* [Required task]:
Return the lines unchanged, from the line with "Click the Analytics search input field" through the end of the records, without the pictures.

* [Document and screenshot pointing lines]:
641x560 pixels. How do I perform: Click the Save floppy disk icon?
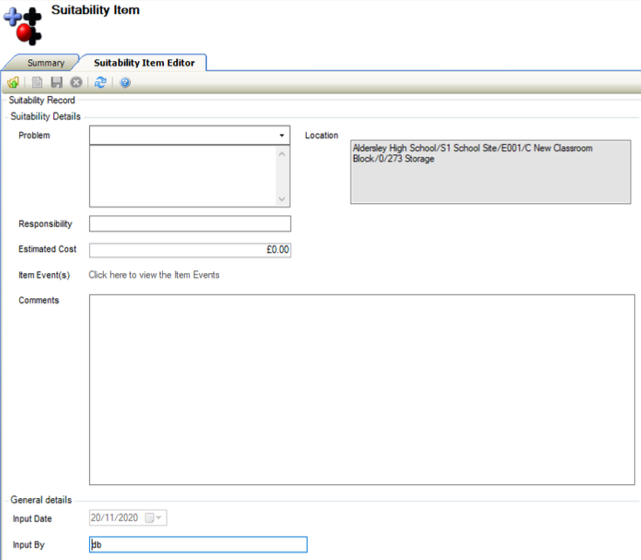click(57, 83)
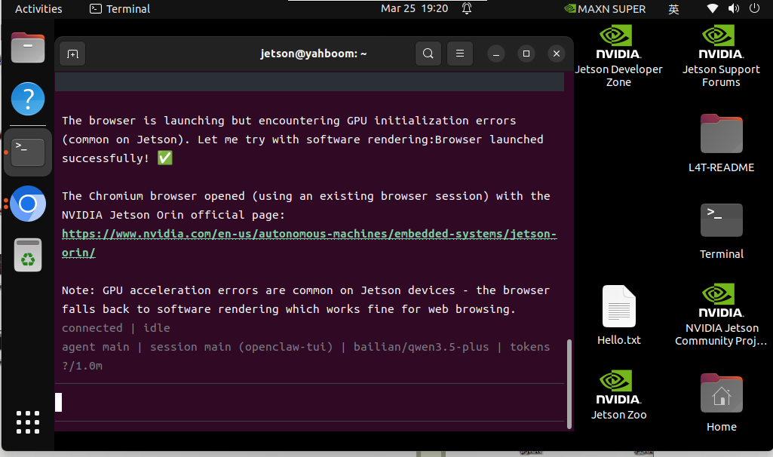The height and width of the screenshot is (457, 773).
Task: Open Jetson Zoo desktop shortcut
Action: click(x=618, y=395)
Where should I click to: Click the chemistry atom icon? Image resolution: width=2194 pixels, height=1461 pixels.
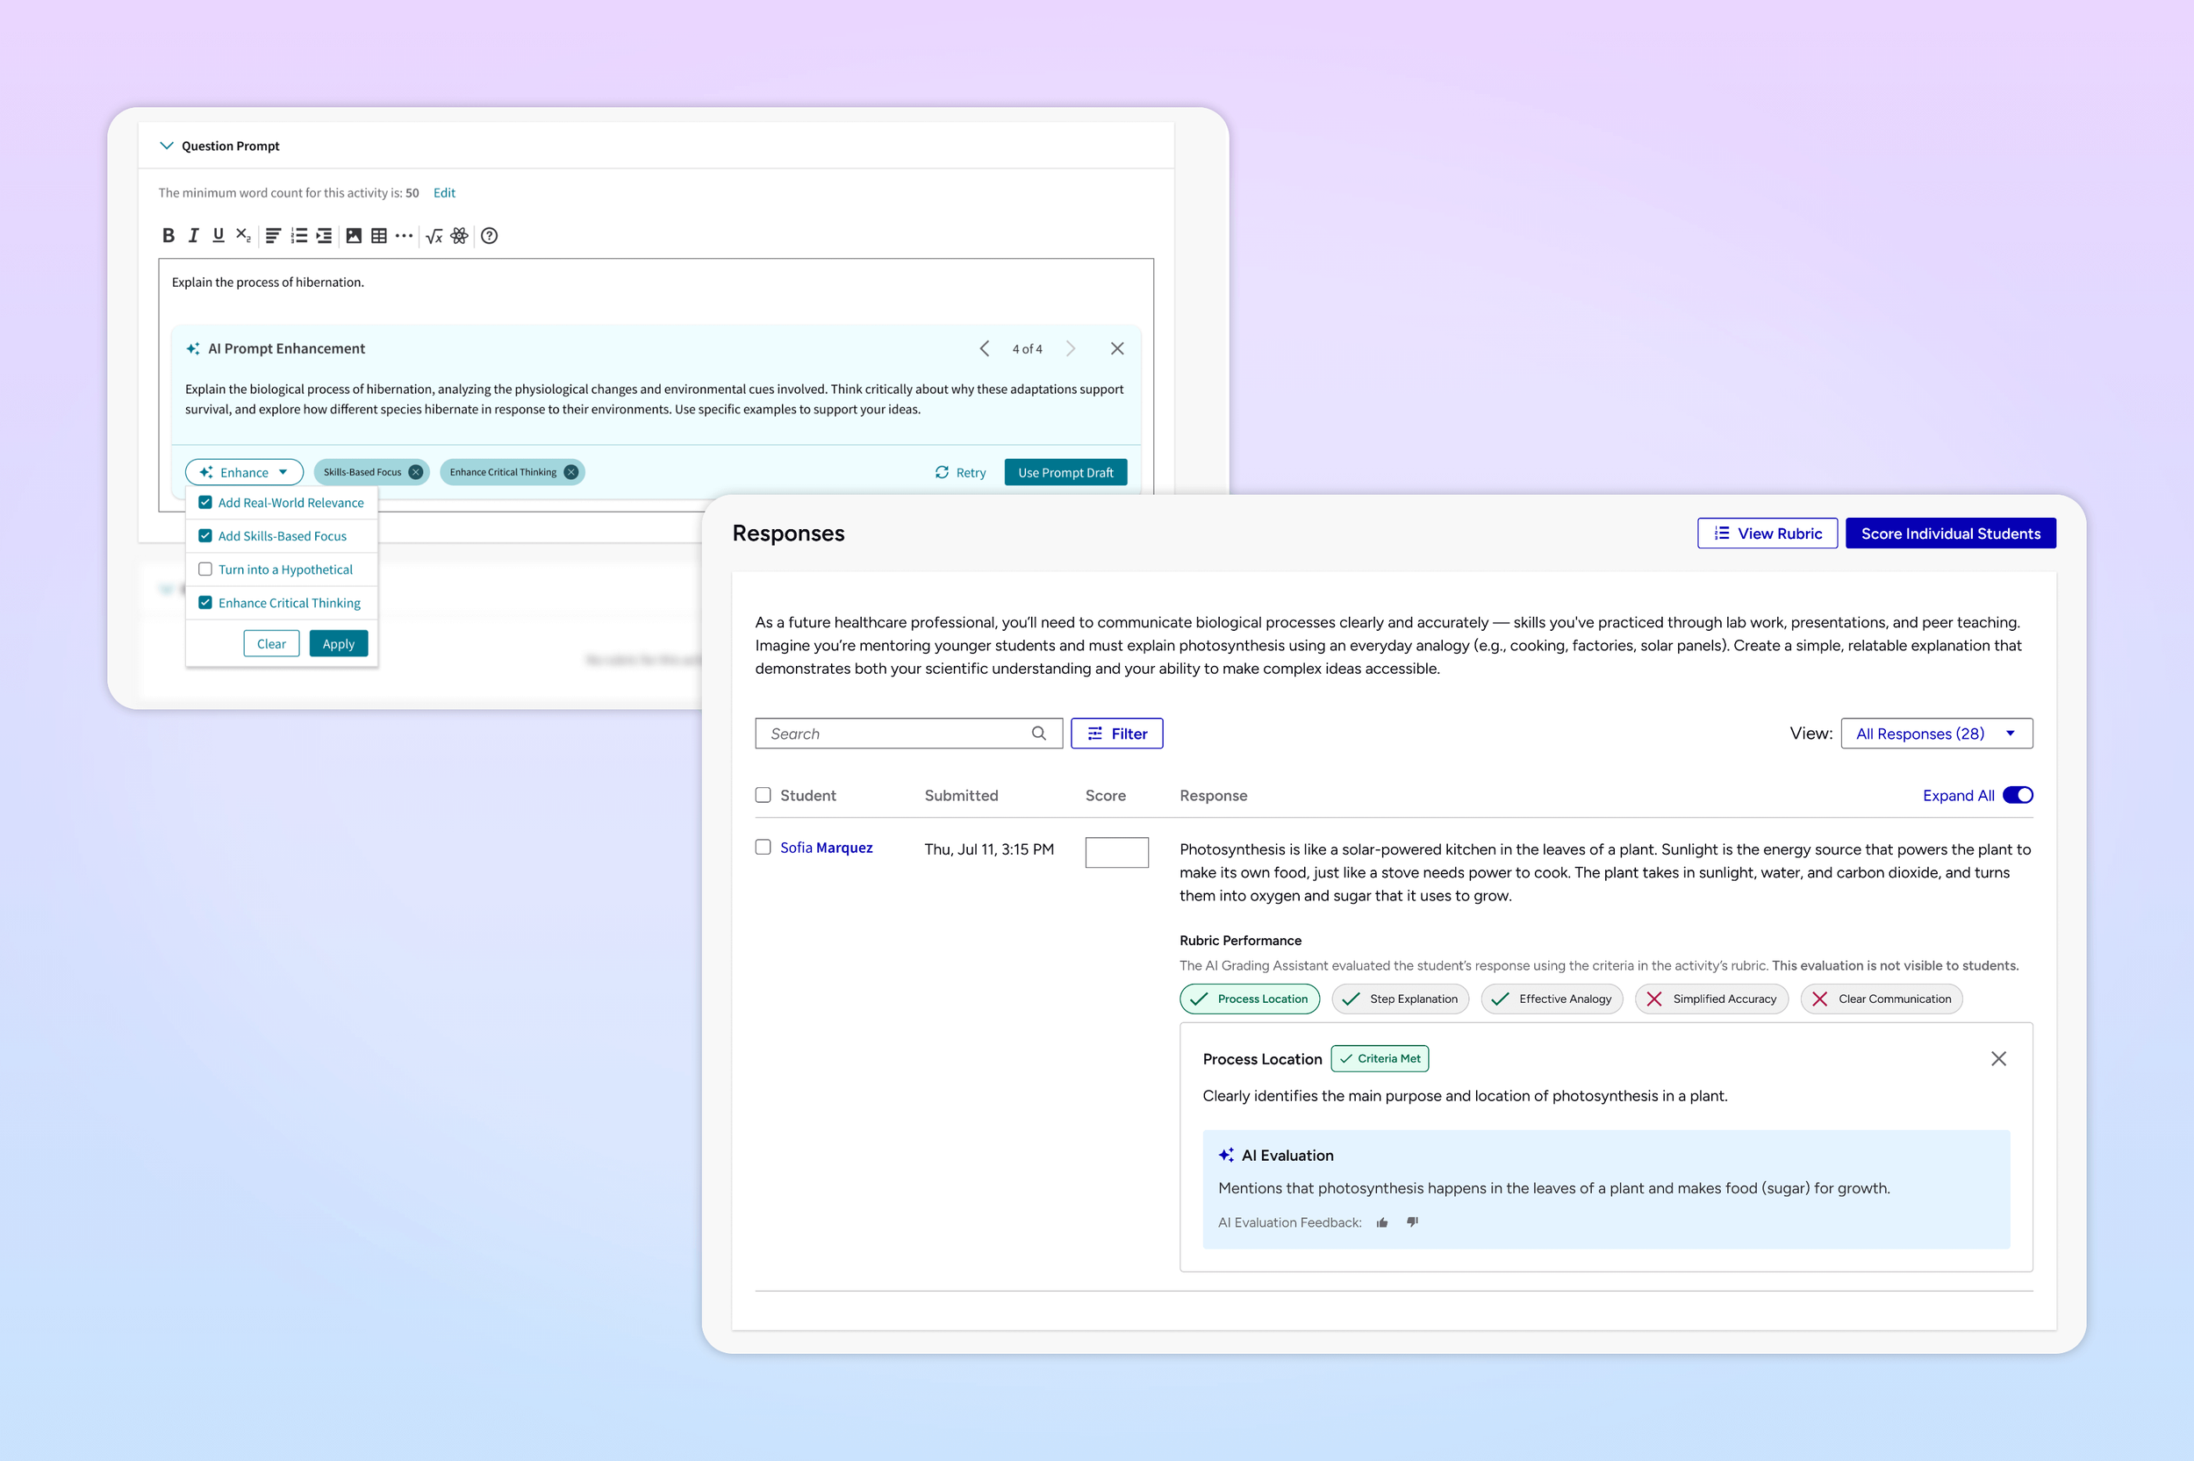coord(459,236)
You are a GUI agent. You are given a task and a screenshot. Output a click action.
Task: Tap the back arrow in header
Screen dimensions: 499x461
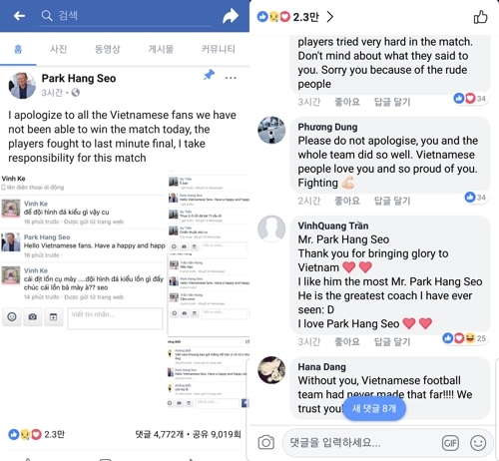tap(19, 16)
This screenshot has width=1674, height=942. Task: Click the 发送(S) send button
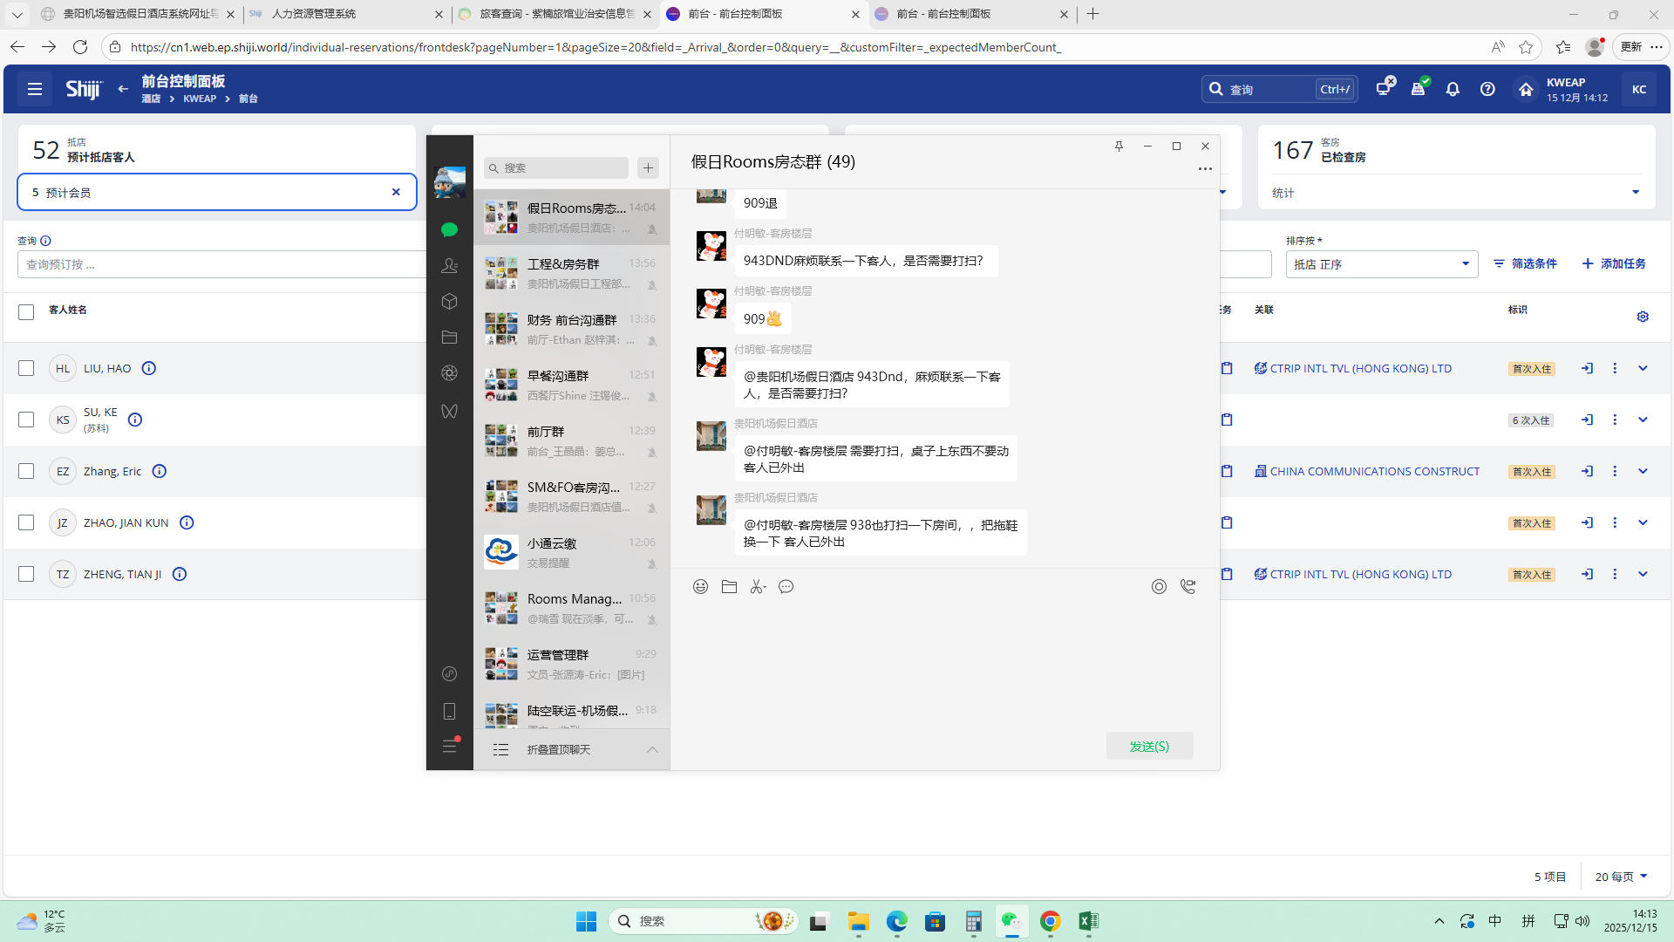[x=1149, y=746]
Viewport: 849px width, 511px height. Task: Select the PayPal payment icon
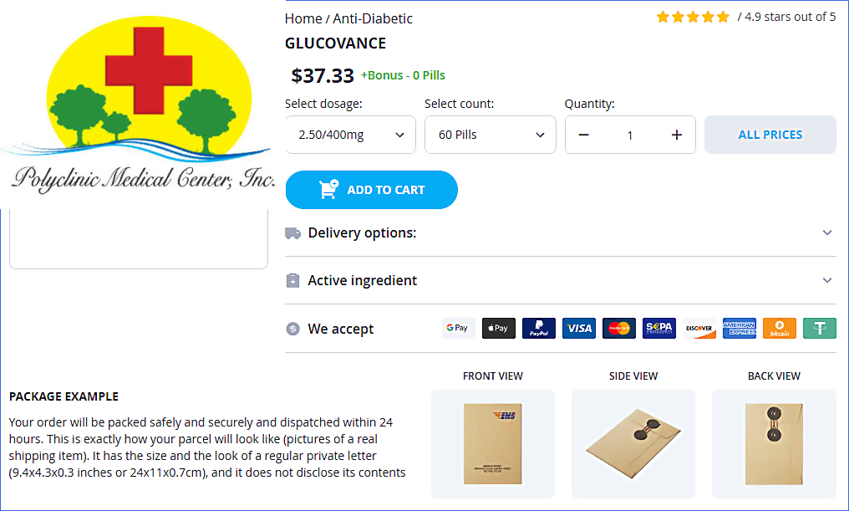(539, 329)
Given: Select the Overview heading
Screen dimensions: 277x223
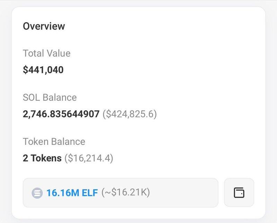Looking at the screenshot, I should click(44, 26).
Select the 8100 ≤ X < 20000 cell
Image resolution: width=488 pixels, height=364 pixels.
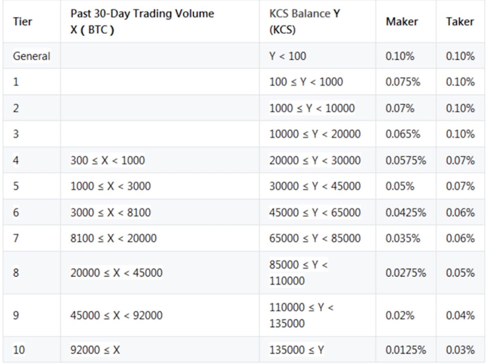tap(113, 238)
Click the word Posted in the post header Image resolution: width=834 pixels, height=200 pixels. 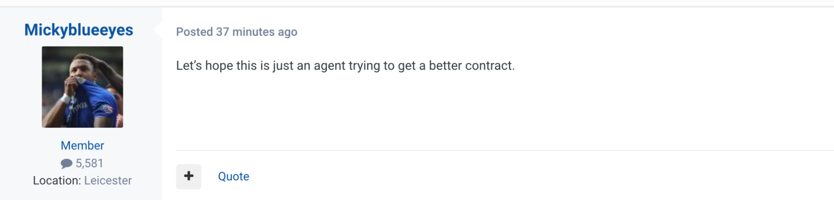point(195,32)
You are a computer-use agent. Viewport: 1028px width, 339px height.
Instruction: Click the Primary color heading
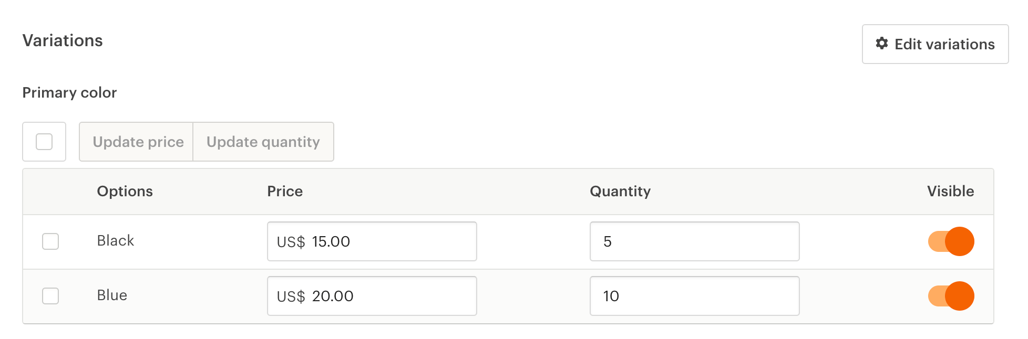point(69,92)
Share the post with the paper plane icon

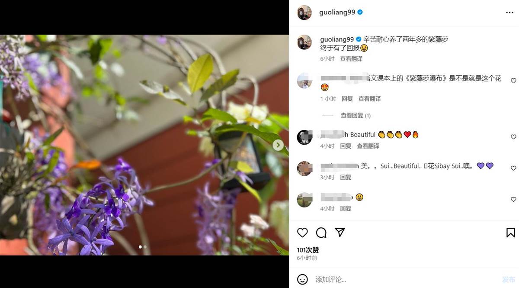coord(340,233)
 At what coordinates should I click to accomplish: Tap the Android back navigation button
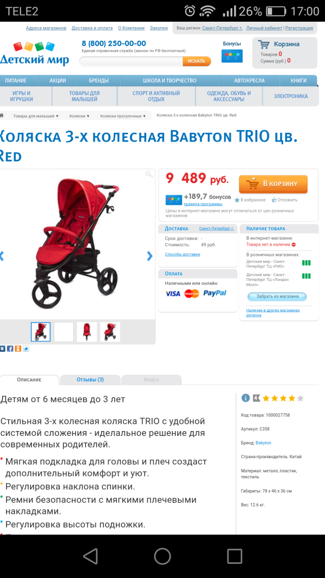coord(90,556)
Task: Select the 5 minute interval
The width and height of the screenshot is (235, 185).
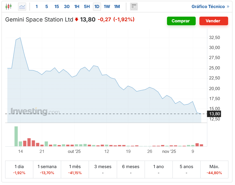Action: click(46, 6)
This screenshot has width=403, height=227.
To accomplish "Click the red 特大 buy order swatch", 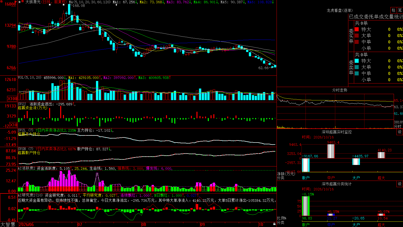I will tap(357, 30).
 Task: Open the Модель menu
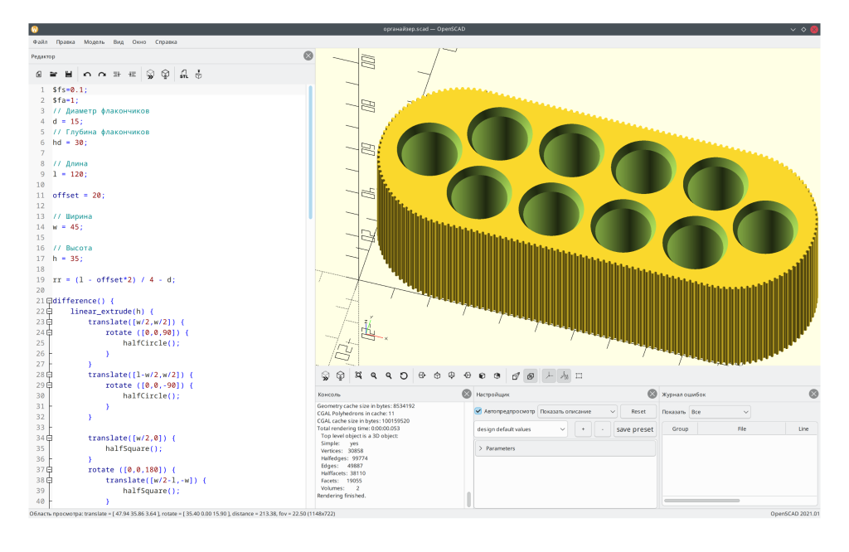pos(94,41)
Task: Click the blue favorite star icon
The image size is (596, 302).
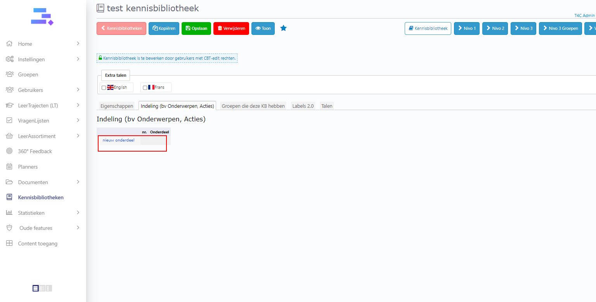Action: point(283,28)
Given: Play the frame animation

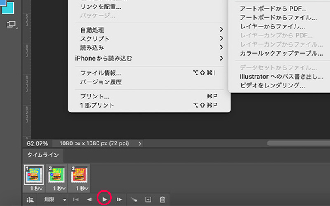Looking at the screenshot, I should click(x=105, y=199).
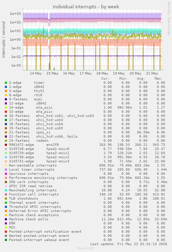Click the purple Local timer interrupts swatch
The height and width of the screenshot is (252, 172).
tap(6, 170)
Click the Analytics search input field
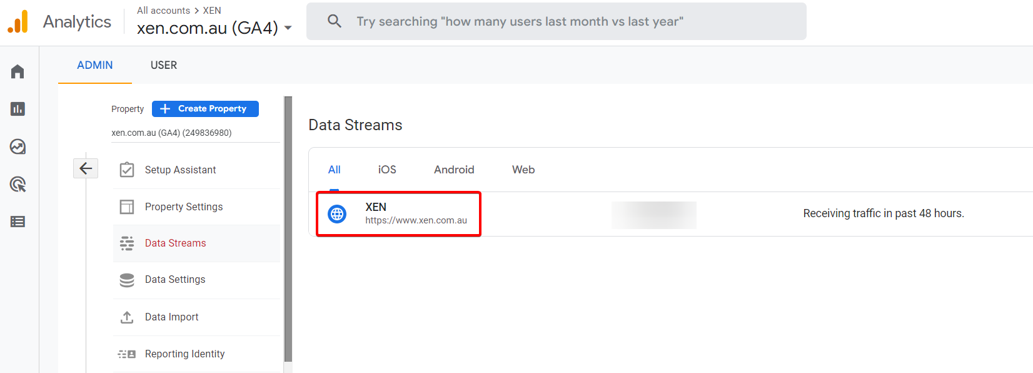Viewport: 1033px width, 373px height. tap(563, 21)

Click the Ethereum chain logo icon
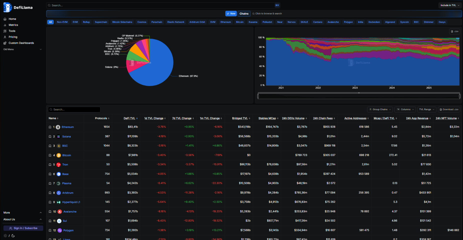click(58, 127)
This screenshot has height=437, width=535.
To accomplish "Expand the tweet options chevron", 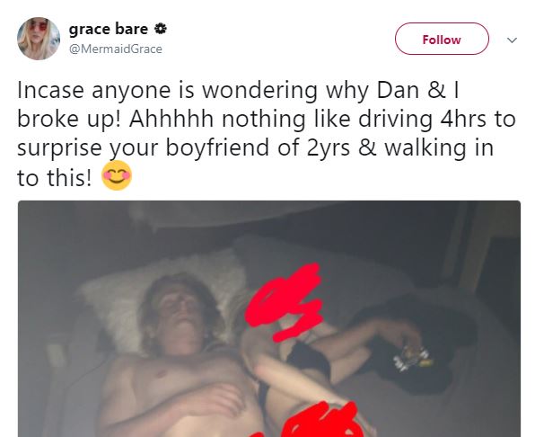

* [Complete answer]:
Click the Analytics search input field
Viewport: 1033px width, 373px height. tap(563, 21)

Click the Ethereum chain logo icon
click(58, 127)
This screenshot has height=437, width=535.
To accomplish "Expand the tweet options chevron", 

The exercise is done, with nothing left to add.